What to Eat – Marion Nestle

About: “What to Eat” is a book about how to make sensible food choices. Consider that today’s supermarket is ground zero for the food industry, a place where the giants of agribusiness compete for your purchases with profits—not health or nutrition—in mind. This book takes you on a guided tour of the supermarket, beginning in the produce section and continuing around the perimeter of the store to the dairy, meat, and fish counters, and then to the center aisles where you find the packaged foods, soft drinks, bottled waters, baby foods, and more. Along the way, it tells you just what you need to know about such matters as fresh and frozen, wild and farm-raised, organic and “natural,” and omega-3 and trans fats. It decodes food labels, nutrition and health claims, and portion sizes, and shows you how to balance decisions about food on the basis of freshness, taste, nutrition, and health, but also social and environmental issues and, of course, price.

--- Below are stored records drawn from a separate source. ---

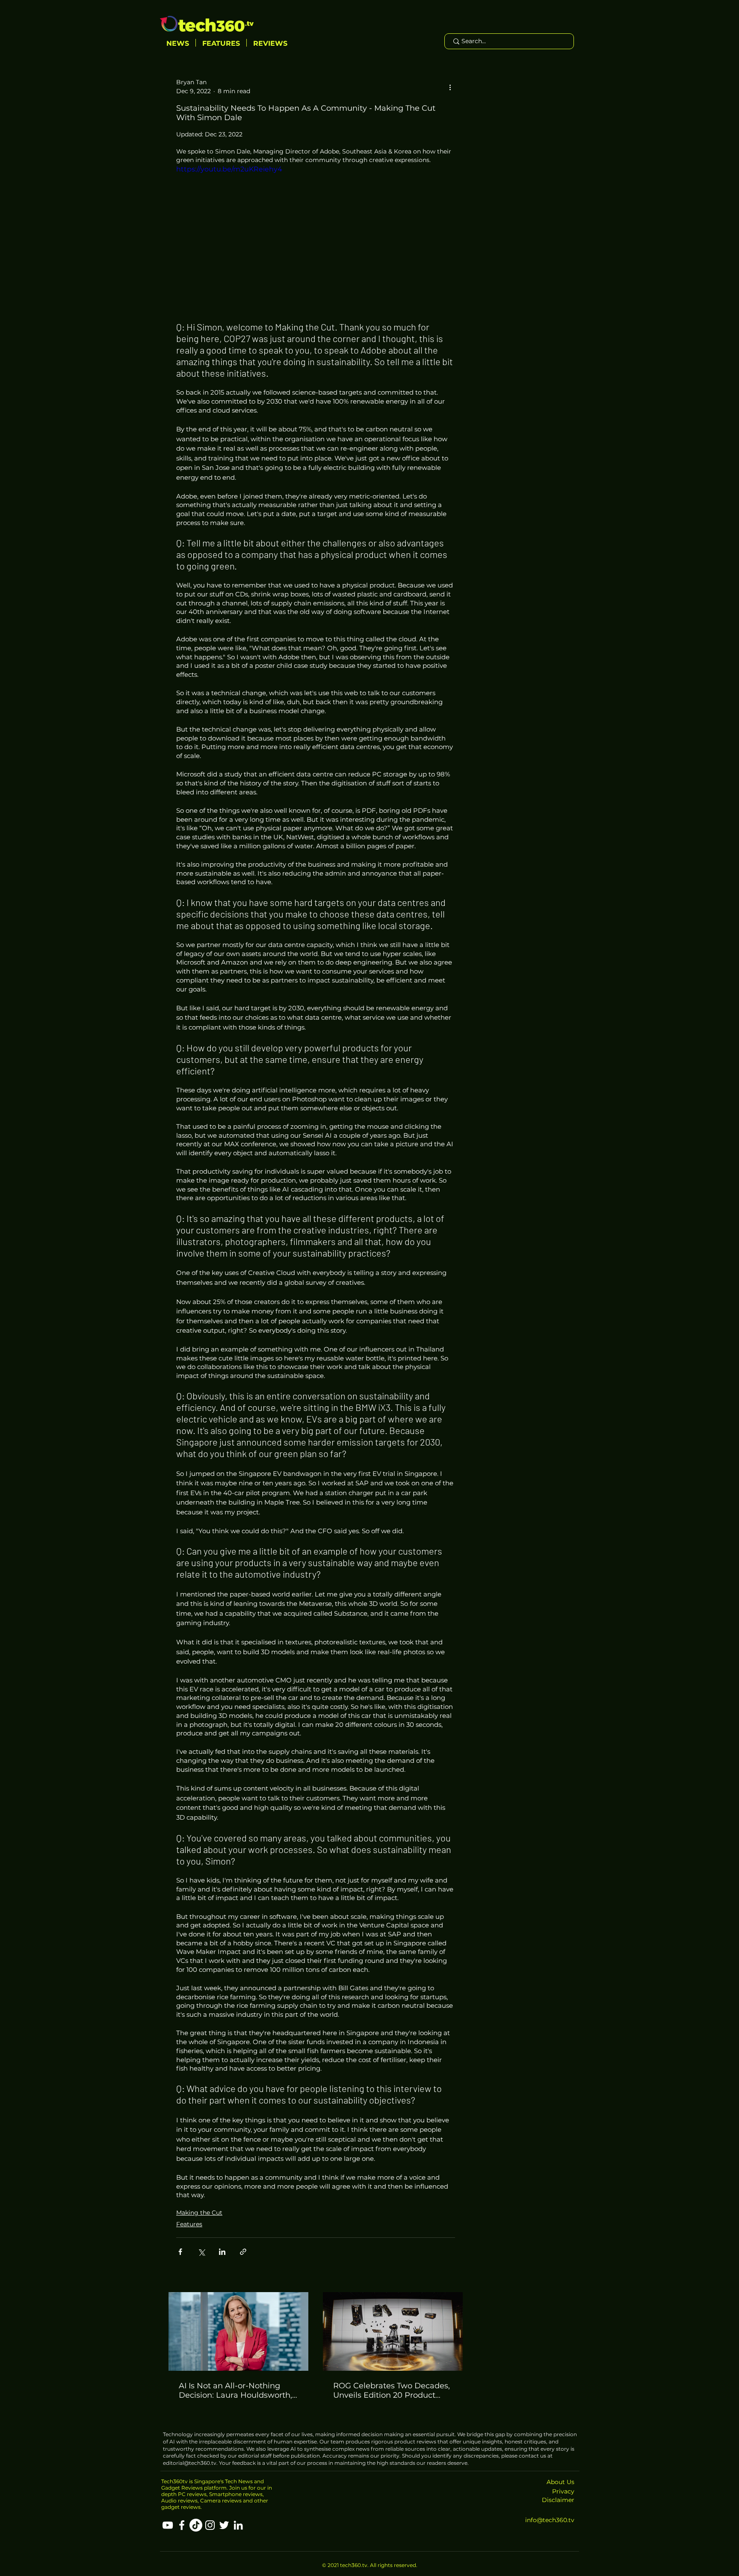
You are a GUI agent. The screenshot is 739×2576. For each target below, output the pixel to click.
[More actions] (450, 87)
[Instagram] (210, 2525)
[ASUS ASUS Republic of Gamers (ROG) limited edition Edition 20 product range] (393, 2331)
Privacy (563, 2491)
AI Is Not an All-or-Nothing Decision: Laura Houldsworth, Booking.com (235, 2390)
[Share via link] (243, 2252)
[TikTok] (195, 2525)
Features (189, 2224)
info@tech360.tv (549, 2520)
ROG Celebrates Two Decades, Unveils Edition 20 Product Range (391, 2390)
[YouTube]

My thoughts: The most intelligent people are the ones who are able to convey their knowledge simply, which is exactly what Marion Nestle does in “What to Eat.” Her aisle by aisle guide was extremely informative and a pleasure to read. As someone who enjoys exploring grocery stores, her insights gave me a whole new set of nuances to notice.

I really enjoyed her purchasing recommendations for each aisle of the grocery store. One suggestion that I use often are her produce recommendations. Her preferences are:

  1. Organic and locally grown
  2. Organic and not local
  3. Locally grown and not organic
  4. Neither locally grown or organic

The concept of “food miles” (the miles/days/energy that foods travel to arrive at our grocery stores) was something I hardly paid attention to before, but now I make an effort to buy locally grown produce because they are fresher and more fuel efficient. So even though locally grown Jersey peaches are smaller in size than the ones from California, they are more nutritious and better for the environment.

Another aspect of the book that got me thinking was her take on advertising and the science behind the placement of products in stores – marketing and psychology are so fascinating!

This book is really long (611 pages), but is written so that you can seamlessly flip to a chapter that you’re interested in and skip the others. I only skimmed the chapters on coffees and teas because I never buy that stuff.